We can use the gcc -c main.s -o main.o command to obtain the relocatable object file main.o, which looks something like this:

LF>?@@
UH䈍=距ello, worldGCC: (Ubuntu 7.3.0-27ubuntu1~18.04) 7.3.0zRx 
#main.cmain_GLOBAL_OFFSET_TABLE_puts?ÿÿ                      C 
?                                       
                                       ?ÿÿ .symtab.strtab.shstrtab.rela.text.data.bss.rodata.comment.note.GNU-stack.rela.eh_frame @0            &90d+BWR@@

As expected, it’s a pile of gibberish.

Linking

In our main.c program, we use the printf function, which is provided by the standard C library included with every C compiler. This function exists in a precompiled object file called printf.o.

The job of the linker (ld) is to merge the required object files, such as main.o and printf.o, to create an executable file that can be loaded into memory and executed by the system.

In practice, when we use the command gcc main.c -o main, it generates the executable file—on Windows, this would be an .exe file, while on Linux, it’s usually an executable file named a.out by default. However, we used -o to customize the output file name.

That’s the entire compilation process! Do you understand it now?

By the way

By the way, do you know the difference between compiled languages (C/C++) and interpreted languages (Python/Java)?

Here’s a fun explanation I found from an anonymous user on Zhihu.
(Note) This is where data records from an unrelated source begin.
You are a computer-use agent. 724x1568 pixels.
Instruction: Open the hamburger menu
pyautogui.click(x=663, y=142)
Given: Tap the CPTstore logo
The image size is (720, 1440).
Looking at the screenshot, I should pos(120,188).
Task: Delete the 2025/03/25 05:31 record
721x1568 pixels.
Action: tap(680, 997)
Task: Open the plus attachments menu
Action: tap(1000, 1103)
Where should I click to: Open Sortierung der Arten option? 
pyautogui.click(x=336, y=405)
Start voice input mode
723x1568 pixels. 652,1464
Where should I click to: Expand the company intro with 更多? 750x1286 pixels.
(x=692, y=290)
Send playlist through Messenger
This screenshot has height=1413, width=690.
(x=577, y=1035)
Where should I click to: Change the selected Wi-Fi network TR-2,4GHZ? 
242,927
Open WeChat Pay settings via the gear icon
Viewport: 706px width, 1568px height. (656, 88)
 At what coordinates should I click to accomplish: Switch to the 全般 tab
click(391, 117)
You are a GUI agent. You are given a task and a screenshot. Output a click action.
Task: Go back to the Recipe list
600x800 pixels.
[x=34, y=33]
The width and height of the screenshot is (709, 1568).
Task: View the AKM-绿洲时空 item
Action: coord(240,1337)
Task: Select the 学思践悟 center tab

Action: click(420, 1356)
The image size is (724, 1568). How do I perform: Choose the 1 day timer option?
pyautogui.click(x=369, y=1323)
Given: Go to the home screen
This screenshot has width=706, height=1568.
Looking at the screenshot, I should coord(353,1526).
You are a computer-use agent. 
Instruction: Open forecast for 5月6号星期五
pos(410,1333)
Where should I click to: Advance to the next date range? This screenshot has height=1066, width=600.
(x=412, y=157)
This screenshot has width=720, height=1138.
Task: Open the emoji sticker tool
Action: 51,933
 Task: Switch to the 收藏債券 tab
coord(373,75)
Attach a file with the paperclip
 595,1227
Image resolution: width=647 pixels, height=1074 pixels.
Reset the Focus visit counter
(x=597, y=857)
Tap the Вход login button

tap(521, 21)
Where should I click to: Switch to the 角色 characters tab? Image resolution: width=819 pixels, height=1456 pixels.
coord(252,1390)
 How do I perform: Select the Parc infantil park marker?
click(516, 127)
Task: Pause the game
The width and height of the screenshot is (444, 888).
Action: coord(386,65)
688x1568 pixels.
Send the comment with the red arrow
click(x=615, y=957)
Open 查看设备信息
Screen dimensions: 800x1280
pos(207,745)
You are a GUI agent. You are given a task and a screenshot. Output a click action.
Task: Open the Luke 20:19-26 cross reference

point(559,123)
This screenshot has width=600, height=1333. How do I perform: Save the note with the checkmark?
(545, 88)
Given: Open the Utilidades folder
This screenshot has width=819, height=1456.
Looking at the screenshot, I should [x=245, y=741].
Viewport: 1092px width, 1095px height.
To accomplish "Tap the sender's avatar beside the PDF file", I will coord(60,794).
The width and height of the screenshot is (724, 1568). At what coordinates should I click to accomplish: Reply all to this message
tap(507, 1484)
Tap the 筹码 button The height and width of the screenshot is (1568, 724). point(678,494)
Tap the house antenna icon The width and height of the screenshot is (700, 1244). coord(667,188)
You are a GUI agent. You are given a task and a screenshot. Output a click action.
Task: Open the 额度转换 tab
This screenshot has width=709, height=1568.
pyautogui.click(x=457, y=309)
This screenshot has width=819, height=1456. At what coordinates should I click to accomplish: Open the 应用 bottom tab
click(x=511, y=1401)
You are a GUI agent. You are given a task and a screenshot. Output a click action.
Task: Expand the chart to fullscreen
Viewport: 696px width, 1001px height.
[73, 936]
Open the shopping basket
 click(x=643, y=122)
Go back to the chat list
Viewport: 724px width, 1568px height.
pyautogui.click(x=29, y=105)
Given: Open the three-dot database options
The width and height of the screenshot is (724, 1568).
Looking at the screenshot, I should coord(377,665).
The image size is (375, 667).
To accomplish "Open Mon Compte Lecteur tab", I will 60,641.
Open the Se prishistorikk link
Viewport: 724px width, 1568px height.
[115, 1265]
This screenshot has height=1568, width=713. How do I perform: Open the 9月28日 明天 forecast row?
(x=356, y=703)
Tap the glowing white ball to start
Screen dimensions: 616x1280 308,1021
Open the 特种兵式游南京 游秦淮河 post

It’s a vivid description, and for more detailed explanations, you can refer to this blog by Katulus and this blog by jack-zhu. Below is another helpful image.

By the way 2

There’s another surprise!

For detailed explanations of the relationships between .obj, .lib, .dll, .exe files in Windows, and .o, .a, .so files in Linux, you can refer to Oldpan‘s blog. It’s well-explained.

In short, .obj is the relocatable object program we obtained in the assembly phase, .lib is a library file used for static linking, and .dll is a library file for dynamic linking. .lib and .dll are collections of multiple .obj files, with .lib needed during the compilation phase and .dll needed during runtime.

In Linux, .o corresponds to Windows’ .obj, .a corresponds to .lib, and .so corresponds to .dll.